Friday, December 17, 2010

On the Decay of the Art of Lying, Mark Twain

"Children and fools always speak the truth. The deduction is plain—adults and wise persons never speak it."
This was a short story; each paragraph dripping with cynicism, irony, and humor. I chuckled throughout, approaching LOL a few times. As our grandchildren attain verbosity, this truth telling shines like a new chrome bumper. Young children not only tell the truth but their perspective on the facts is enlightening. How do they know what the truth is? They see it and they say it. How then, are we sometimes embarrassed by the light and understanding now exposed? I should like to hear more truth. Twain in his story believes it does not exist. I quote:
"None of us could live with an habitual truth-teller; but thank goodness none of us has to. An habitual truth-teller is simply an impossible creature; he does not exist; he never has existed. Of course there are people who think they never lie, but it is not so."
"Observe, I do not mean to suggest that the custom of lying has suffered any decay or interruption—no, for the Lie , as a Virtue, A Principle, is eternal; the Lie, as a recreation, a solace, a refuge in time of need, the fourth Grace, the tenth Muse, man’s best and surest friend, is immortal, and cannot perish from the earth while this club remains. My complaint is simply concerns the decay of the art of lying."
Twains seems to castigate those who tolerate the dishonest through insightful humorous sarcasm:
"The man who tells a lie to help a poor devil out of trouble, is one of whom the angels doubtless say, “Lo, here is an heroic soul who casts his own welfare in jeopardy to succor his neighbor’s, let us exalt this magnanimous liar.”
If Mark Twain was an author of “adolescent literature”, writings such as these make him a philosopher and commentator on society. I should like to include the entire text with the hope everyone would read it but at least, let me finish with Twains summation on the decay of Lying.
"Lying is universal- we all do it.

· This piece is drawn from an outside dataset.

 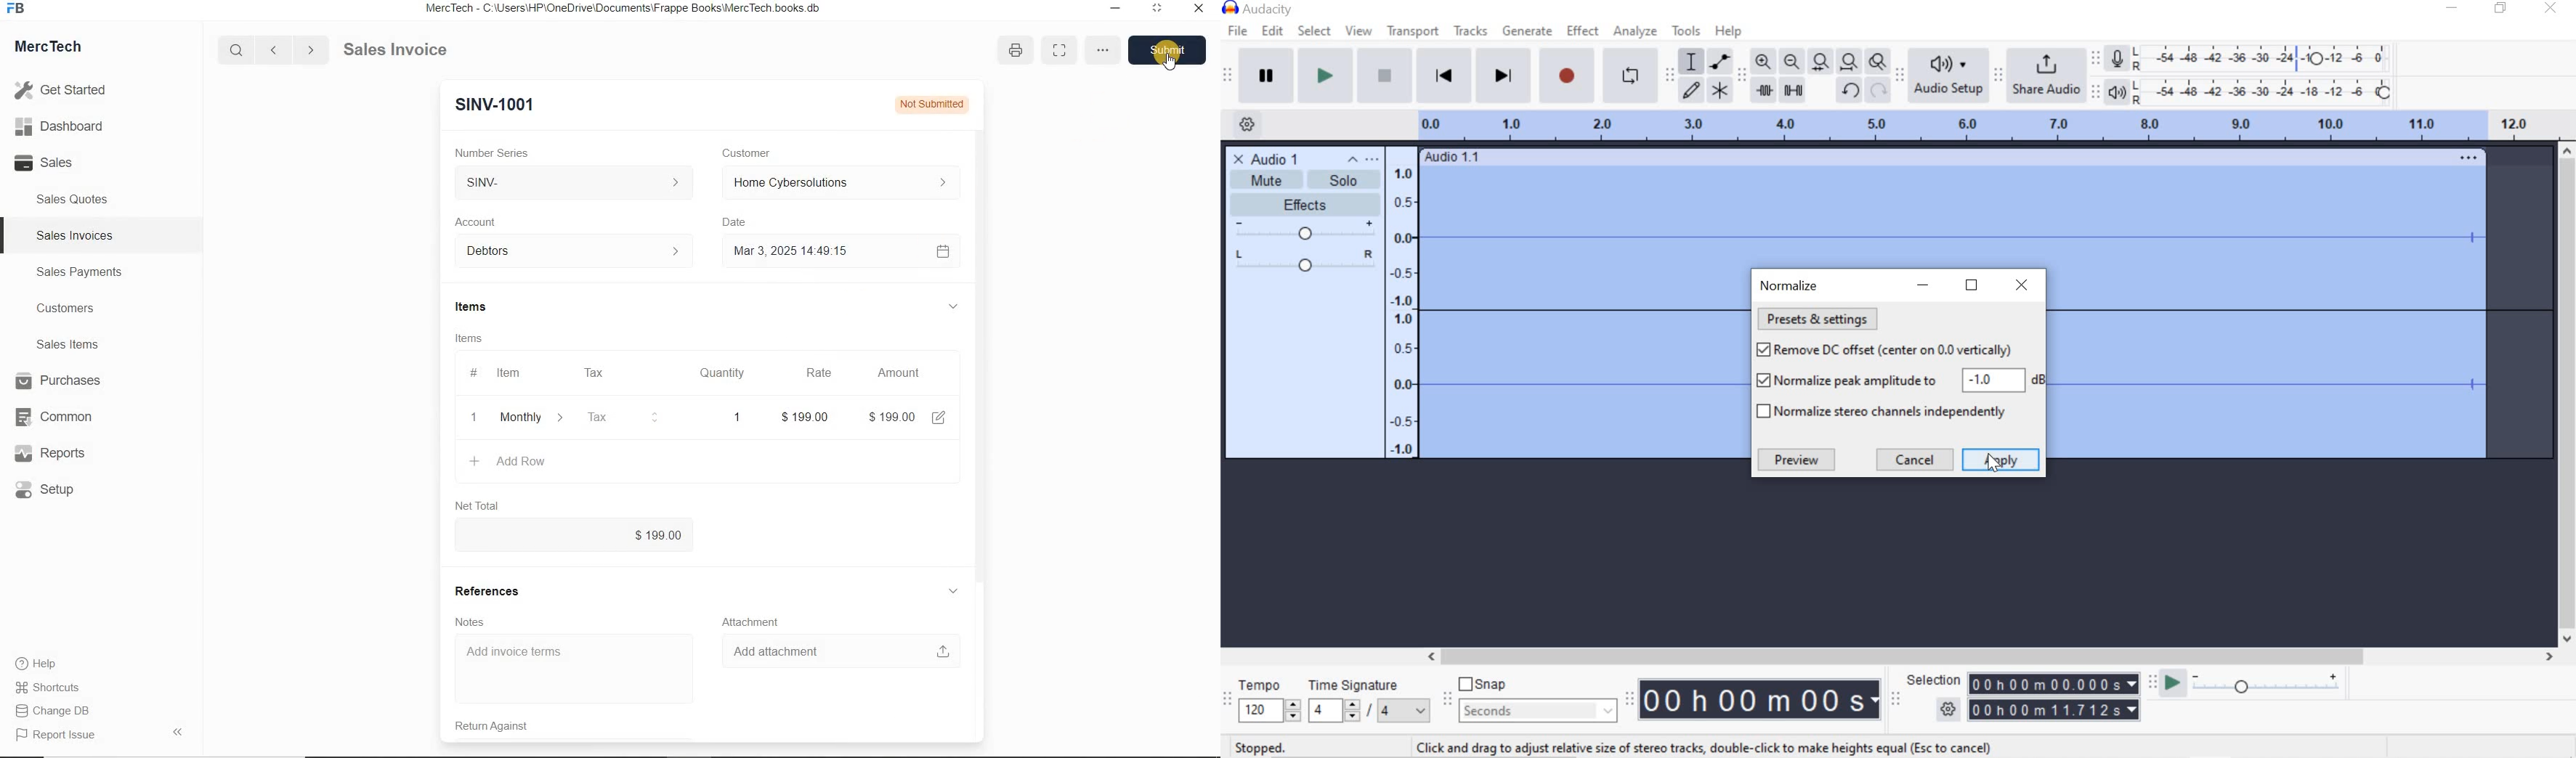 I want to click on Rate, so click(x=817, y=374).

Therefore, the wise thing is for us diligently to train ourselves to lie thoughtfully, judiciously; to lie with a good object and not an evil one; to lie for others advantage, and not our own; to lie healingly, charitably, humanely, not cruelly, hurtfully, maliciously; to lie gracefully and graciously, not awkwardly and clumsily; to lie firmly, frankly, squarely, with head erect, not haltingly, tortuously, with pusillanimous mien, as being ashamed of our high calling."